### TASK DETAILS
Return everything from the first of the lines below down to the line that contains "pyautogui.click(x=95, y=15)", reproducing each line verbatim.

### DATA
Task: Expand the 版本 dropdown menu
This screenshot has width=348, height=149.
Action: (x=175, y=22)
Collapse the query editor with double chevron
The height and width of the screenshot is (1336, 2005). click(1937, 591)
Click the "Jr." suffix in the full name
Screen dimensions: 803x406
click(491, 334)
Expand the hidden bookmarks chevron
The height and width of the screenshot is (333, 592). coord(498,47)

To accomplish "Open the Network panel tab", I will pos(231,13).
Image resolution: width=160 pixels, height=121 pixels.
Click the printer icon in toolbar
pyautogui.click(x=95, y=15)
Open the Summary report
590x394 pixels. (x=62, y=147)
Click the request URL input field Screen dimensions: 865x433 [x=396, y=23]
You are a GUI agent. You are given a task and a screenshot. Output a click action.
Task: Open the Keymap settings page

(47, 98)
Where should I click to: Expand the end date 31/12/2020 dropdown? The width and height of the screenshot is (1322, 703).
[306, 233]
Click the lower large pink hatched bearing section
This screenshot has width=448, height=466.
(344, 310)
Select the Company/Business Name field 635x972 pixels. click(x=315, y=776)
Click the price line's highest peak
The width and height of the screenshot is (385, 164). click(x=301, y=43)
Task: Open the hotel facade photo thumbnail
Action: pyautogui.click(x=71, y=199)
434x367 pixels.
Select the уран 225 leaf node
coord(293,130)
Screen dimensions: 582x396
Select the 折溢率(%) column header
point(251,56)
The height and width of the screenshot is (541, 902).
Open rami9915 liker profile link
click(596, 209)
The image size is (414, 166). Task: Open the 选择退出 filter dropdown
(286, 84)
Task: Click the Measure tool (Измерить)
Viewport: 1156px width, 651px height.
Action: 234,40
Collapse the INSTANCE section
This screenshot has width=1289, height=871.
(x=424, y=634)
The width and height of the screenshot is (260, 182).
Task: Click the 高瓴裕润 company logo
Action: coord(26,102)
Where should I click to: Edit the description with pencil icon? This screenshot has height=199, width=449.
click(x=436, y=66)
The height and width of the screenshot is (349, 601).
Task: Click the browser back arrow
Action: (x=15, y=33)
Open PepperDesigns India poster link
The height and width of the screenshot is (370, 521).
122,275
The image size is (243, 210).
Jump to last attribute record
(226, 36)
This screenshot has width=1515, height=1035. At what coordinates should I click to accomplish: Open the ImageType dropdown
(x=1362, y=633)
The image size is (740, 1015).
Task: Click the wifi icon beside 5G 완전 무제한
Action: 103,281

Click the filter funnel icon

### SOLUTION
Task: Expand the 版本 dropdown menu
This screenshot has width=348, height=149.
Action: (x=175, y=22)
Collapse the query editor with double chevron
The height and width of the screenshot is (1336, 2005). click(1937, 591)
Click the "Jr." suffix in the full name
Screen dimensions: 803x406
click(491, 334)
Expand the hidden bookmarks chevron
The height and width of the screenshot is (333, 592). coord(498,47)

To accomplish "Open the Network panel tab", I will pos(231,13).
Image resolution: width=160 pixels, height=121 pixels.
Click the printer icon in toolbar
pyautogui.click(x=95, y=15)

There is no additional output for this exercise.